В комнате, обнимая, говорила с удивлением:

— Ты вернулся!.. Ты устал. Ты замерз. Я так хорошо думала без тебя. О тебе и о себе. Прости, но каждая женщина мечтает о своем Ромео. С сумками набитыми, таща за собой детей, злые и ревнивые, — все мечтают о Ромео. Я тебя ждала и представила: ты Ромео. И дальше получилось ужасно смешно. Мой бедный, любимый Ромео! Что стало с ним. Он бежал утром с помойным ведром, доставал билеты в кино, хорошие и дешевые. Ночью сидел над корректурой, добывая деньги для Джульетты — на пальто, на сервант… А потом он должен был разговаривать с моими знакомыми. И если не сумел их занять — Джульетта очень сердилась. Я не знаю, что мне делать с любовью к Ромео. А ты не знаешь, что делать со своей любовью. Я буду смотреть, как ты ходишь по комнате, смотришь в окно. Ты бываешь такой печальный!.. Только возвращайся, только возвращайся!..

1965 г.

ПОДОНОК

Посвящается Риду Грачеву

Элеонора Сергеевна позвонила и попросила побывать на квартире сына вместе с нею. На углу проспекта увидел ее издалека. Чем ближе, тем ужаснее происшедшее и ужаснее ее джерси, блузка, туфли — все облегающее ее, неподвижную в солнечном пятне. К ней невозможно было бы подойти просто так. Другие словно ощущали это отводящее: никто не заслонил, пока я торопился к месту встречи.

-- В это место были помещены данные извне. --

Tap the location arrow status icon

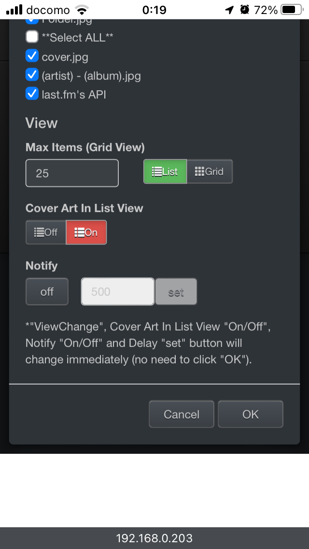coord(229,10)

И она чувствовала это. Мать, разделяющая с другими ненависть к своим собственным детям, — преступна. Как неукоснительно это фатальное предначертание! В стране, где траурные повязки и ленты носят только представители официальных погребений, она стояла отринутая крепом вины и смерти сына, но ужас сосредоточился не в том, как протянула мне руку, как шла и говорила, еще раз назвав меня «его другом». В ней было несогласие с этим предначертанием.

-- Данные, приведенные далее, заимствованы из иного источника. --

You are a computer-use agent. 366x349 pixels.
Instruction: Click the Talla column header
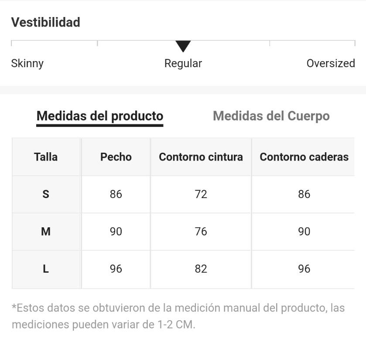46,157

Я догадываюсь о том, что произошло бы, если бы вслед за приговором сыну суд обвинил ее как мать убийцы. Она сказала бы: причем здесь она, матери не знают, кого они рожают обществу. Современная женщина делает за жизнь несколько абортов, разве ей известно, гения или подонка абортирует акушер, хорошего или плохого гражданина она рождает однажды.

Моховая пыль в комнате шевелилась. Пасмурны грязные окна; кровать в углу пугала нечистотой. На подушке — след головы. Во всех углах мне мерещится лицо Шведова. Из кухни доносится разговор соседей: они одобряют Элеонору Сергеевну. Она отворила шкаф и меланхолически перебирает вещи. Я попросил разрешения открыть форточку.

— Да, конечно… — но имени моего не назвала, хотя на губах оно было приготовлено. Может быть, в комнате, где когда-то она жила с сыном, я показался ей чужим и лишним.

Опустился на корточки перед грудой книг — я должен по просьбе Элеоноры Сергеевны их разобрать.

…Были ли у него друзья?.. Есть ли у меня друг? Но кто-то должен, хотя бы после смерти, стать нашим другом, как в давние времена кто-то непременно должен был причитать на могиле, если даже умерший к концу жизни растерял всех своих.

Да, конечно, признаки смерти он носил давно. Он был слишком живым, чтобы долго жить — таков парадокс. Но между крайностями такая бездна смысла, что неизвестно, когда мы перестанем о нем говорить!

Подозреваю, что каждый, кто прикоснулся к нему, видел его, говорил с ним, был втянут в поток его жизни, — всегда легко оживит в памяти Шведова, и многое навсегда останется тусклым рядом с его подлинностью.